* KUTIPAN TEKS:
━━━

Monsterisasi Syariah Dibalik Tudingan Pelanggaran Hak Perempuan di Aceh

Monsterisasi Syariah Dibalik Tudingan Pelanggaran Hak Perempuan di Aceh

Berita:

September ini setidaknya ada tiga berita negatif di media-media nasional di Indonesia tentang penerapan perda Syariah di Aceh yang semua berkaitan dengan perempuan. Jawa Pos National Network 12 September memberitakan bahwa sebanyak 53 perempuan dan 3 pria terjaring razia yang digelar Wilayatul Hisbah (polisi syariah) Aceh, karena menggunakan busana ketat dan menggunakan celana pendek bagi kaum pria. Sebelumnya Detik.com pada tanggal 9 September juga memberitakan sepasang remaja yang tengah berduaan di kamar kos digerebek masyarakat dan terancam hukuman cambuk. Tanggal 1 September Detik.com dan Merdeka.com melaporkan sebanyak 7 wanita diringkus polisi syariah kota Banda Aceh, karena sedang asyik berkaraoke di sebuah cafe di kawasan Batoh dalam kondisi ruangan gelap gulita.

━━━

* PETUNJUK:
1. Salin bagian kutipan teks tentang syariah di Aceh di antara "September ini setidaknya" dan "ruangan gelap gulita.", termasuk kedua batas itu.
2. Tentukan apakah tiap pernyataan berikut sesuai dengan kutipan teks, lalu jawab ya atau tidak disertai kata-kata penentu dari teks: (a) Jawa Pos National Network pada 12 September memberitakan 53 perempuan terjaring razia; (b) Detik.com pada 9 September melaporkan tujuh wanita diringkus saat berkaraoke; (c) karaoke itu berlangsung di sebuah kafe di kawasan Batoh.

* DATA REKAMAN:
━━━

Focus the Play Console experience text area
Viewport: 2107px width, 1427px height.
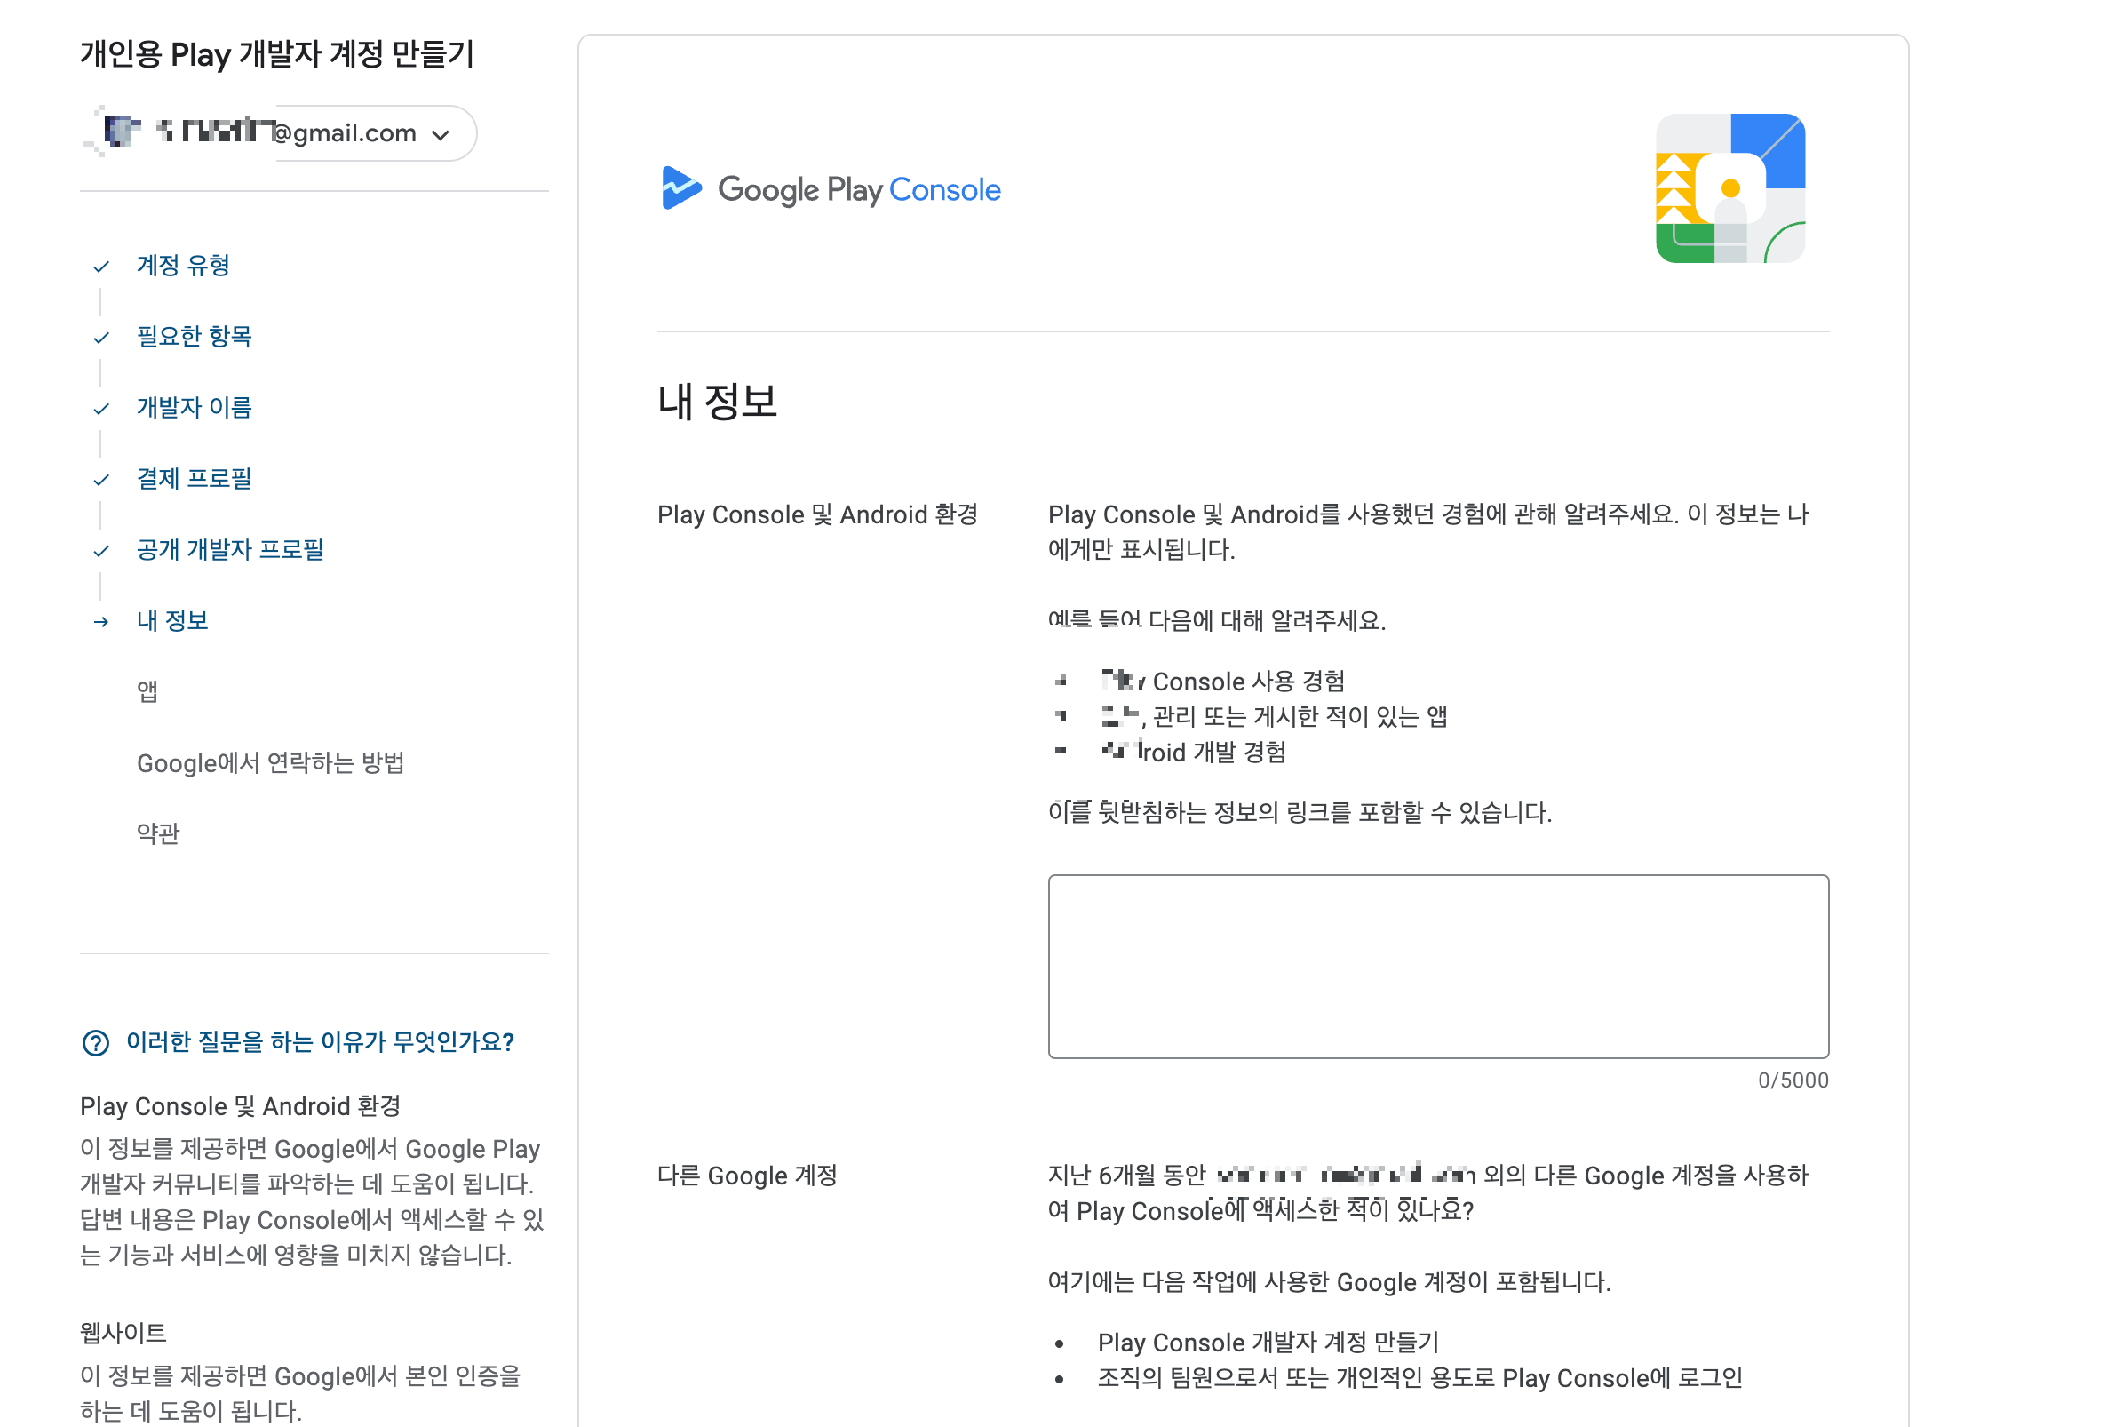tap(1437, 966)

━━━

* JAWABAN LATIHAN:
1.
September ini setidaknya ada tiga berita negatif di media-media nasional di Indonesia tentang penerapan perda Syariah di Aceh yang semua berkaitan dengan perempuan. Jawa Pos National Network 12 September memberitakan bahwa sebanyak 53 perempuan dan 3 pria terjaring razia yang digelar Wilayatul Hisbah (polisi syariah) Aceh, karena menggunakan busana ketat dan menggunakan celana pendek bagi kaum pria. Sebelumnya Detik.com pada tanggal 9 September juga memberitakan sepasang remaja yang tengah berduaan di kamar kos digerebek masyarakat dan terancam hukuman cambuk. Tanggal 1 September Detik.com dan Merdeka.com melaporkan sebanyak 7 wanita diringkus polisi syariah kota Banda Aceh, karena sedang asyik berkaraoke di sebuah cafe di kawasan Batoh dalam kondisi ruangan gelap gulita.

2.
(a) Ya: "Jawa Pos National Network 12 September memberitakan bahwa sebanyak 53 perempuan dan 3 pria terjaring razia"
(b) Tidak: "Tanggal 1 September Detik.com dan Merdeka.com melaporkan sebanyak 7 wanita diringkus polisi syariah kota Banda Aceh"
(c) Ya: "karena sedang asyik berkaraoke di sebuah cafe di kawasan Batoh"